Setelah melalui serangkaian proses panjang dan partisipatif, mulai dari penyebaran draft Rancangan Undang-Undang Pencegahan dan Penanganan Kekerasan Seksual (RUU PPKS), pelaksanaan uji publik, hingga tahapan akhir dalam Sidang Paripurna Dewan Perwakilan Mahasiswa (DPM) FISIPOL UMY dengan penuh rasa syukur mengumumkan bahwa pada hari ini, Senin 21 Juli 2025, KBM FISIPOL UMY secara resmi telah memiliki landasan hukum yang kuat terkait Pencegahan dan Penanganan Kekerasan Seksual (PPKS).

Pengesahan ini menjadi tonggak penting dalam memperkuat komitmen KBM FISIPOL UMY untuk menciptakan lingkungan kampus yang aman, inklusif, dan bebas dari segala bentuk kekerasan. Undang-Undang ini tidak hanya hadir sebagai perangkat hukum, tetapi juga sebagai wujud keberpihakan terhadap penyintas serta langkah kolektif membangun ruang aman yang berkeadilan.

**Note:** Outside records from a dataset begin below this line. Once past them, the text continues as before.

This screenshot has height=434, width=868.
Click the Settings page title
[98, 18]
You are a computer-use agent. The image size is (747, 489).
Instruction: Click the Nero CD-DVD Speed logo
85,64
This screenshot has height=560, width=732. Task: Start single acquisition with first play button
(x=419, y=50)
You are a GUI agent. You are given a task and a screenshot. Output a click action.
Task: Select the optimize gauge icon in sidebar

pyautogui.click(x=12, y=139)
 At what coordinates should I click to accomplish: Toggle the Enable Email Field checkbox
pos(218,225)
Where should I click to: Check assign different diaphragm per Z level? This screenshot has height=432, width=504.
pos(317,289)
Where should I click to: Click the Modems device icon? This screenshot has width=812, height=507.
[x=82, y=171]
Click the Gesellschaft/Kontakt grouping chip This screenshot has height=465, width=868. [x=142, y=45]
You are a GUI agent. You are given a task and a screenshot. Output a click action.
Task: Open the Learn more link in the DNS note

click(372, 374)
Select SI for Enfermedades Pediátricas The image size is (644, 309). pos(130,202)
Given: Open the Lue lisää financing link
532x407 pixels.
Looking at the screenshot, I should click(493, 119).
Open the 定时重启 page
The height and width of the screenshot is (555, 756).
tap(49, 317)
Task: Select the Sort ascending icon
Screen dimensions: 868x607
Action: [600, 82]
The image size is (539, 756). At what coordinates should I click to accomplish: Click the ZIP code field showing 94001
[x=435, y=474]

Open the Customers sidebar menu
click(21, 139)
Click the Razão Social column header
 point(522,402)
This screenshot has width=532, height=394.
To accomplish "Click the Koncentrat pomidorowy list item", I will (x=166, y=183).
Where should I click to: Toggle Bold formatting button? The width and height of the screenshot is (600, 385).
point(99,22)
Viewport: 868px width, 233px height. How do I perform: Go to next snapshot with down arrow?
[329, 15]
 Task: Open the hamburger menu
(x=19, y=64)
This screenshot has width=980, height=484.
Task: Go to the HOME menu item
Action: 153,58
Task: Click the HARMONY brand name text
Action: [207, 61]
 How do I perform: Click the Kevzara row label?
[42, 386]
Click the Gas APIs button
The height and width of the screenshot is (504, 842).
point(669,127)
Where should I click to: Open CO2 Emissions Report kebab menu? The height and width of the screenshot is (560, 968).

DPM FISIPOL UMY menyampaikan apresiasi dan terima kasih yang sebesar besarnya kepada BEM FISIPOL UMY yang telah menginisiasi serta turut membantu dalam proses awal penyusunan RUU PPKS hingga akhirnya dapat disahkan secara resmi hari ini. Kolaborasi antara BEM dan DPM menjadi bukti nyata bahwa kerja bersama adalah kunci dalam menghadirkan perubahan.
Keberadaan regulasi ini diharapkan mampu mendorong sinergi antar elemen kampus dalam pencegahan kekerasan seksual, peningkatan edukasi, serta pemulihan korban secara menyeluruh. Mari kita kawal implementasinya dengan tanggung jawab dan kesadaran bersama demi terwujudnya kampus yang lebih adil dan beradab.